Problem requirements:
Your answer must be an exact repeat of the lines from the one containing "At what coordinates" through the last line of the records, both included, with no pictures.

Data entries:
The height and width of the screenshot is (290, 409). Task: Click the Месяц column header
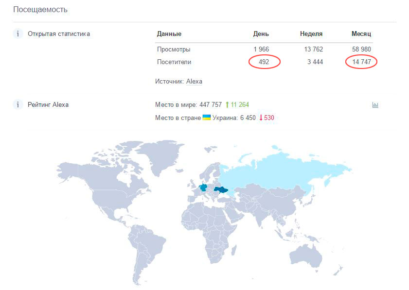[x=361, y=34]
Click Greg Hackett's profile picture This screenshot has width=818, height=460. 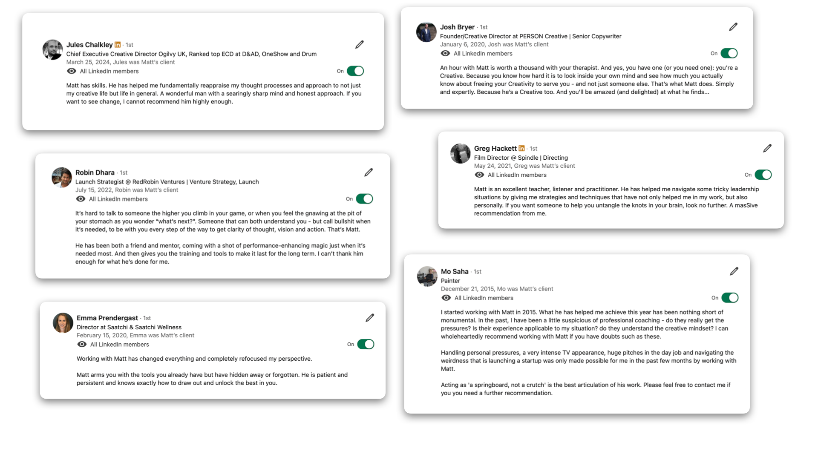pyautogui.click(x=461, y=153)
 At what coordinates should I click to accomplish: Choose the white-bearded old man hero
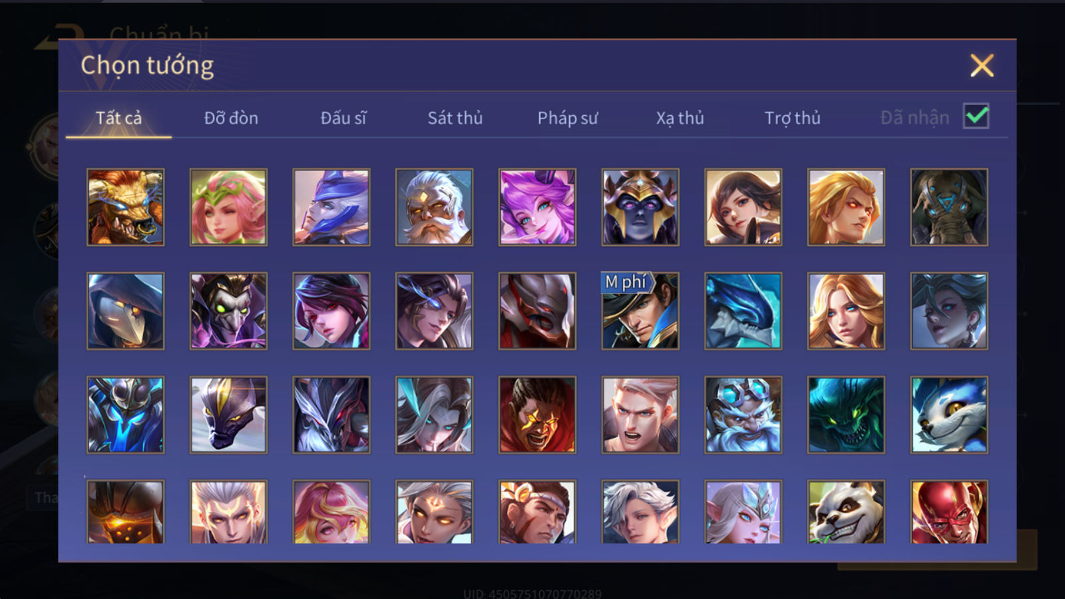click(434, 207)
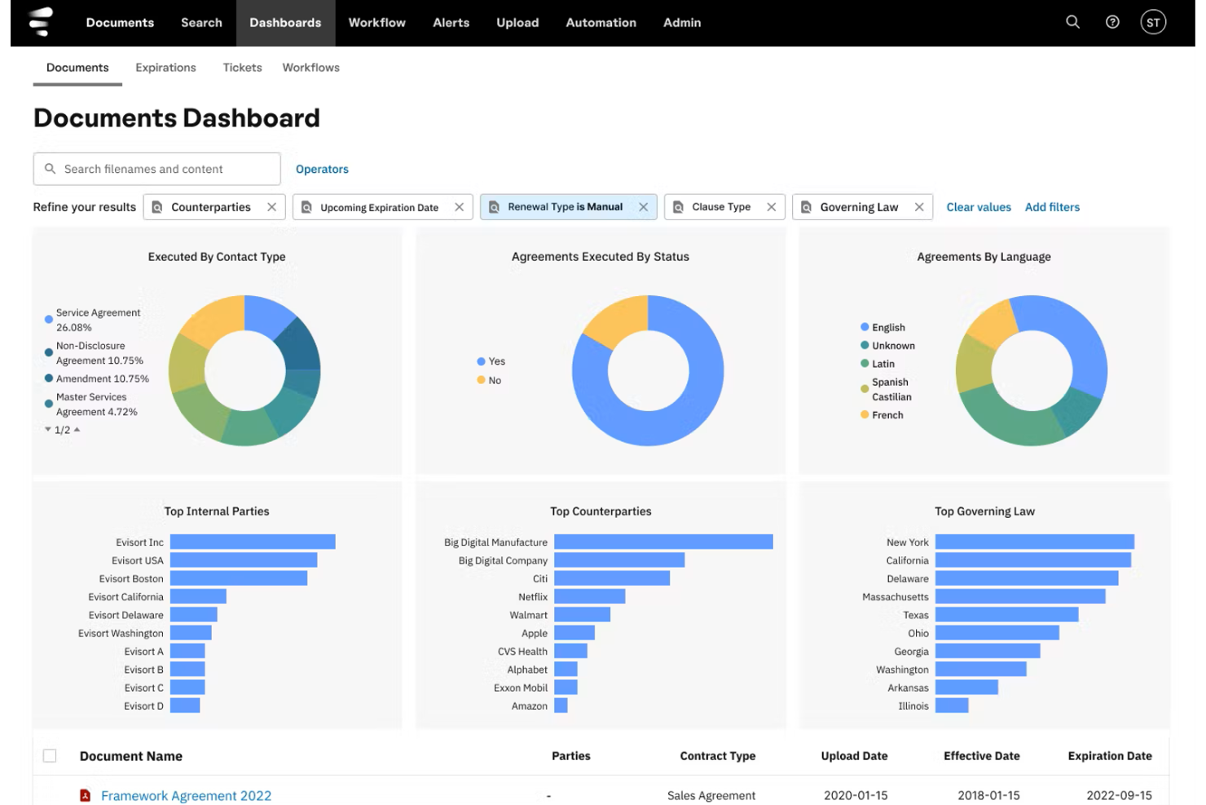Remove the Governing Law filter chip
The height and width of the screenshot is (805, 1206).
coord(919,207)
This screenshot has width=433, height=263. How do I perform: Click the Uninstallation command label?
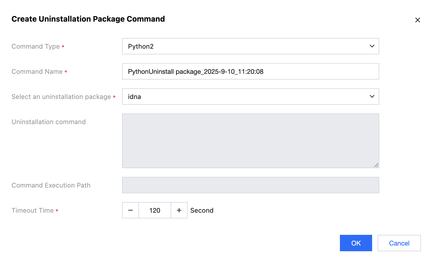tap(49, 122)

Solution to the exercise:
 At what coordinates should I click to accomplish: Choose the white-bearded old man hero
click(434, 207)
Remove the Governing Law filter chip
The height and width of the screenshot is (805, 1206).
coord(919,207)
This screenshot has width=433, height=263. How do I perform: Click the Uninstallation command label?
tap(49, 122)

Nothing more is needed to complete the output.